** INSTRUCTIONS TO FOLLOW **
Can you reproduce each of the items below word for word, keeping every line unchanged?

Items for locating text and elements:
■ ■ ■ ■ ■

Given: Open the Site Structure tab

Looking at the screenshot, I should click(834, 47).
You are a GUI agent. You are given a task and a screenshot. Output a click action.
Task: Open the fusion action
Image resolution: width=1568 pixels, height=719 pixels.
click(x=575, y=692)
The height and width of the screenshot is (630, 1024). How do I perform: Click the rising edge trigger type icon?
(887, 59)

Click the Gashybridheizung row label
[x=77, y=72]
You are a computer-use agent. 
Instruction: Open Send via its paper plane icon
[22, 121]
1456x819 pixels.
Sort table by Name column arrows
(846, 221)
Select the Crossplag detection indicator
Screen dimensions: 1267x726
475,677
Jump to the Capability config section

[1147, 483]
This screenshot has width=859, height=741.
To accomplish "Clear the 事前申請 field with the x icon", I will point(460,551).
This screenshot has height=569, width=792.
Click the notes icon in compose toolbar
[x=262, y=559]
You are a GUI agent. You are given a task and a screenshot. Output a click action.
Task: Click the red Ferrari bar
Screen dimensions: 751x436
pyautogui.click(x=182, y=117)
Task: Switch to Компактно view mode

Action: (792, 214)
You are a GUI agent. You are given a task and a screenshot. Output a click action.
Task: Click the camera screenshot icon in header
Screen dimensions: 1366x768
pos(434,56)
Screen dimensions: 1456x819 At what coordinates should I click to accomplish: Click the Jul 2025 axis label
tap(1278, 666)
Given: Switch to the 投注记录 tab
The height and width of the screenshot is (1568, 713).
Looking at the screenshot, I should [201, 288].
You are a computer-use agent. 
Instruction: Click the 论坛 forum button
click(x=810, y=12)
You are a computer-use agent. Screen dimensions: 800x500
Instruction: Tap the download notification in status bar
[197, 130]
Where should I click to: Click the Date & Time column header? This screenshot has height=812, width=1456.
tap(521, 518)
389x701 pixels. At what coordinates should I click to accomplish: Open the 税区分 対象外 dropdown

■ ■ ■ ■ ■

** IN RESPONSE **
Given: Open the Site Structure tab

Looking at the screenshot, I should click(834, 47).
You are a GUI agent. You are given a task and a screenshot. Output a click action.
Task: Open the fusion action
Image resolution: width=1568 pixels, height=719 pixels.
click(x=575, y=692)
The height and width of the screenshot is (630, 1024). How do I perform: Click the rising edge trigger type icon?
(887, 59)

Click the Gashybridheizung row label
[x=77, y=72]
You are a computer-use agent. 
Instruction: Open Send via its paper plane icon
[22, 121]
1456x819 pixels.
Sort table by Name column arrows
(846, 221)
Select the Crossplag detection indicator
Screen dimensions: 1267x726
475,677
Jump to the Capability config section

[1147, 483]
This screenshot has width=859, height=741.
To accomplish "Clear the 事前申請 field with the x icon", I will point(460,551).
This screenshot has height=569, width=792.
Click the notes icon in compose toolbar
[x=262, y=559]
You are a GUI agent. You are given a task and a screenshot. Output a click action.
Task: Click the red Ferrari bar
Screen dimensions: 751x436
pyautogui.click(x=182, y=117)
Task: Switch to Компактно view mode

Action: (792, 214)
You are a GUI agent. You are given a task and a screenshot. Output a click action.
Task: Click the camera screenshot icon in header
Screen dimensions: 1366x768
pos(434,56)
Screen dimensions: 1456x819 At what coordinates should I click to accomplish: Click the Jul 2025 axis label
tap(1278, 666)
Given: Switch to the 投注记录 tab
The height and width of the screenshot is (1568, 713).
Looking at the screenshot, I should [201, 288].
You are a computer-use agent. 
Instruction: Click the 论坛 forum button
click(x=810, y=12)
You are a computer-use agent. Screen dimensions: 800x500
Instruction: Tap the download notification in status bar
[197, 130]
Where should I click to: Click the Date & Time column header? This screenshot has height=812, width=1456.
tap(521, 518)
389x701 pixels. At what coordinates should I click to accomplish: Open the 税区分 対象外 dropdown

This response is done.